Ce programme réglé comme du papier à musique se répéta durant les trois semaines. Gustav Sommer était ancré dans ses habitudes.

Nathan nota avec précision les horaires, les trajets et les activités de Sommer et fit parvenir le tout à Aaron.

Il leur restait à s’assurer que l’homme était bien Georg Sommerer. Hormis la dent en or, il ressemblait trait pour trait au SS. Les photos que Nathan avait en sa possession le démontraient, mais cela ne suffisait pas pour signer son arrêt de mort.

À plusieurs reprises, Nathan avait tenté de vérifier s’il portait la Kainsmal, la lettre tatouée que les SS portaient sur la face intérieure de leur biceps gauche pour indiquer leur groupe sanguin.

L’absence de ce tatouage ne signifiait pas pour autant que Sommer n’était pas l’homme qu’il recherchait.

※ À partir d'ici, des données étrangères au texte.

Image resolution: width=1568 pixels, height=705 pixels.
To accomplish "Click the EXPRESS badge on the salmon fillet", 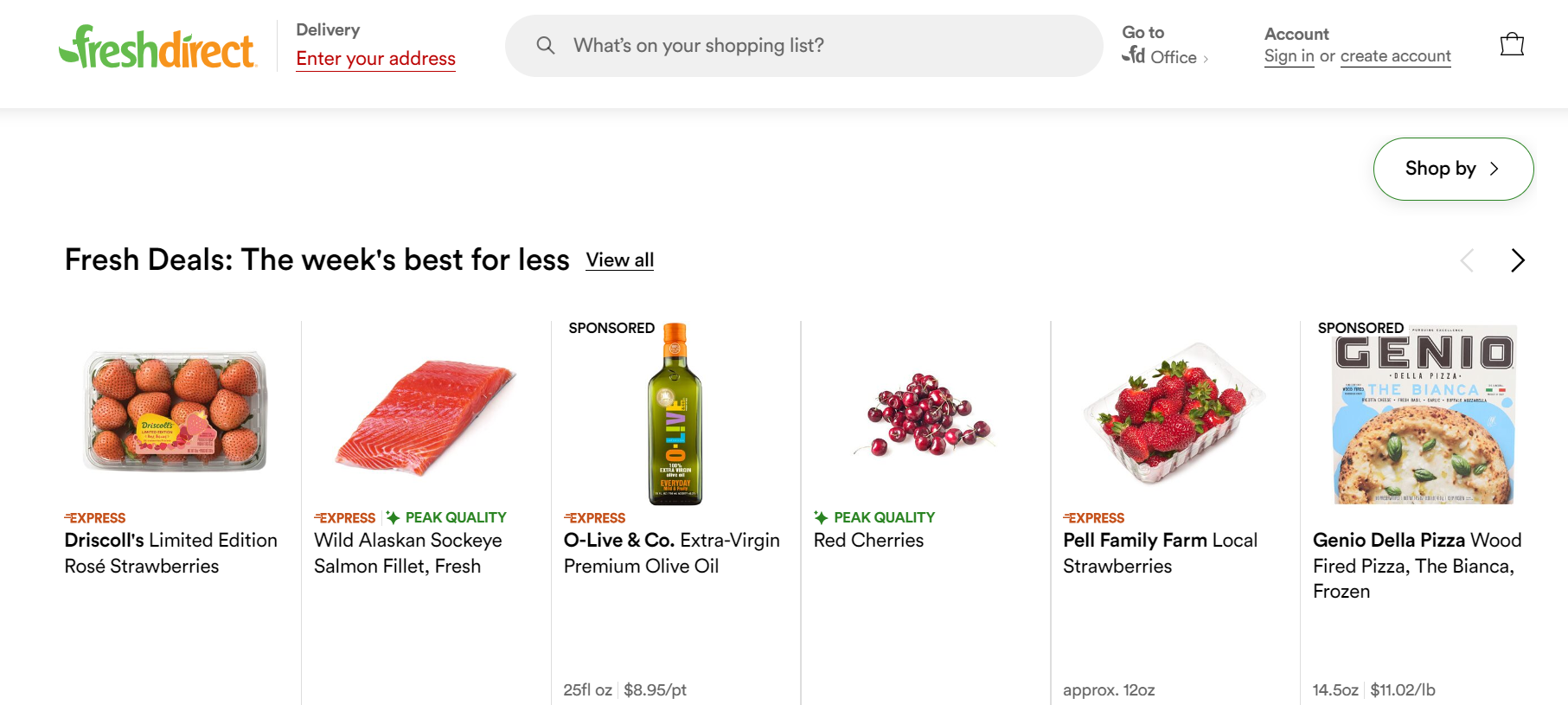I will pos(345,517).
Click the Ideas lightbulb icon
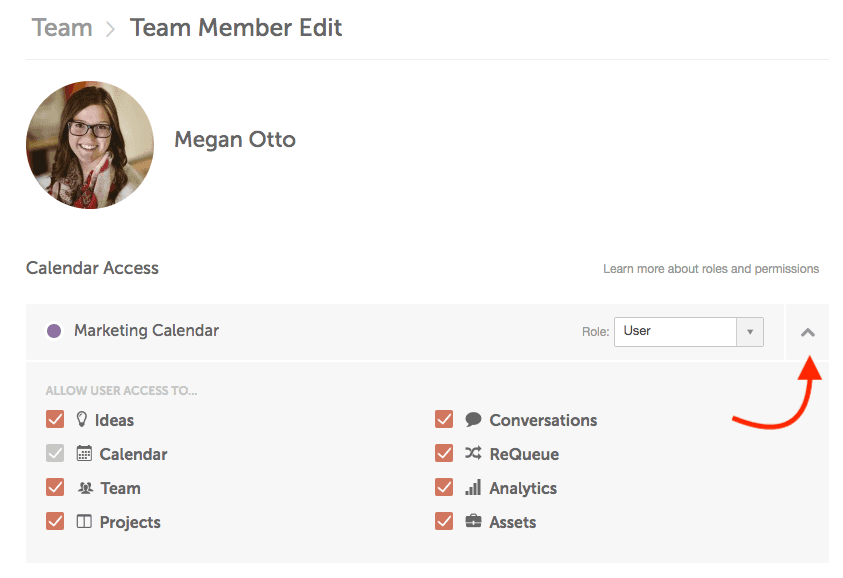Screen dimensions: 843x578 (83, 420)
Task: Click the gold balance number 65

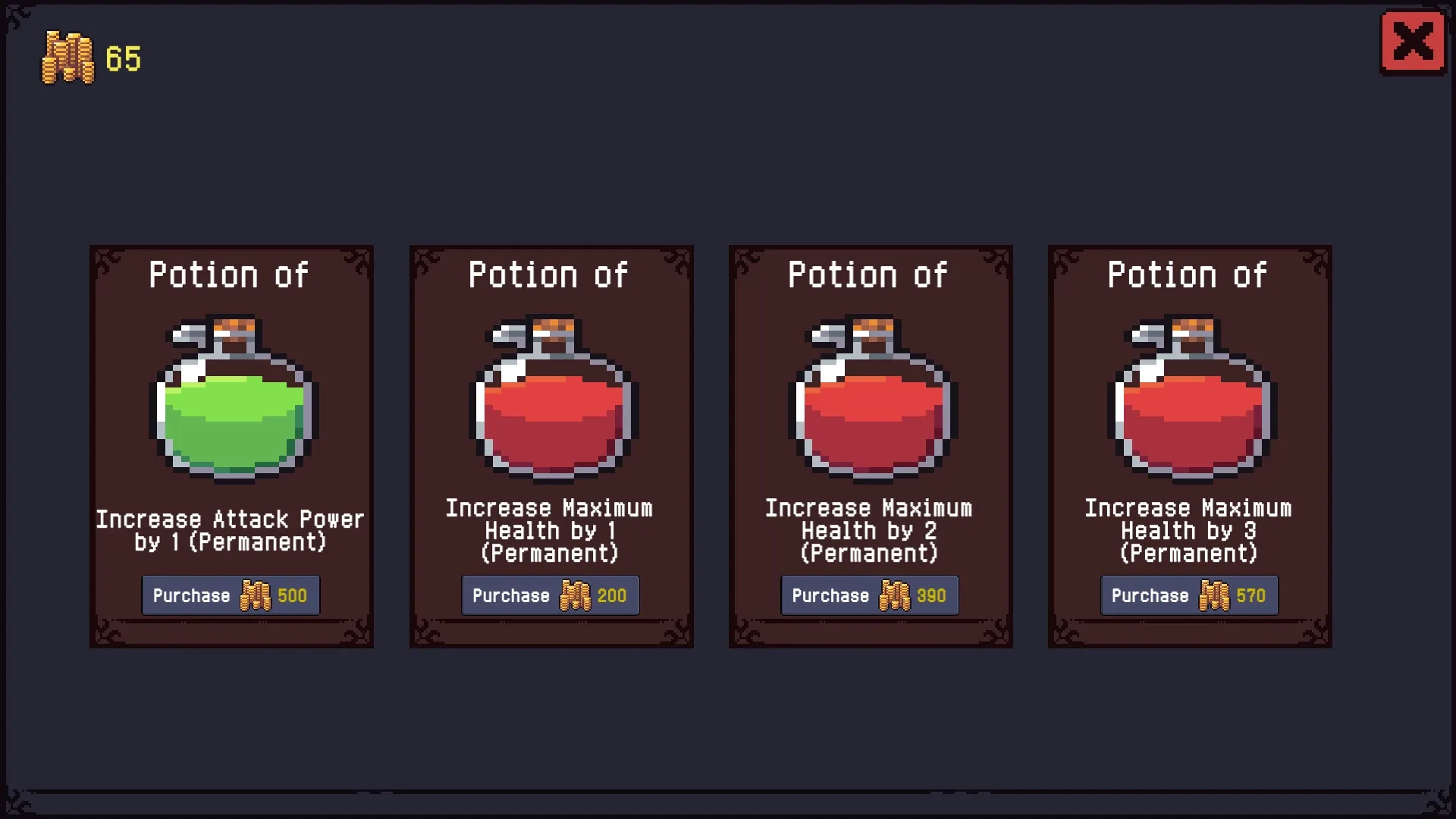Action: [x=123, y=59]
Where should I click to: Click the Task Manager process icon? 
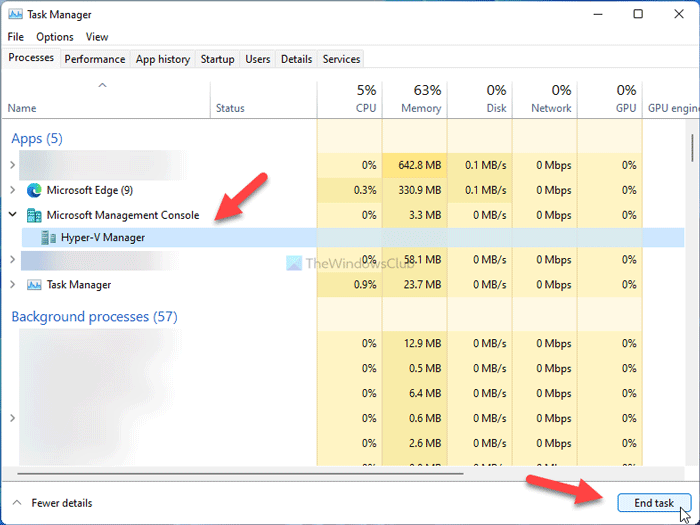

De nombreux SS se l’étaient fait enlever à la fin de la guerre et, contrairement à la rumeur, la Kainsmal n’avait pas été généralisée. Bon nombre de SS n’arboraient pas le signe de Caïn.

Au début de la quatrième semaine, Aaron lui fit parvenir un message.

Jeudi, entre 16 et 17, visite de l’appartement. Moshe viendra t’épauler. Rendez-vous chez toi à 15.

Moshe débarqua chez Nathan à l’heure fixée.

Ils furent heureux de se retrouver. Malgré cela, ils ne prirent pas le temps de discuter et entrèrent dans le vif du sujet. Dès son arrivée à Berlin, Moshe avait intégré une équipe de cambrioleurs et avait été formé aux différentes techniques d’effraction.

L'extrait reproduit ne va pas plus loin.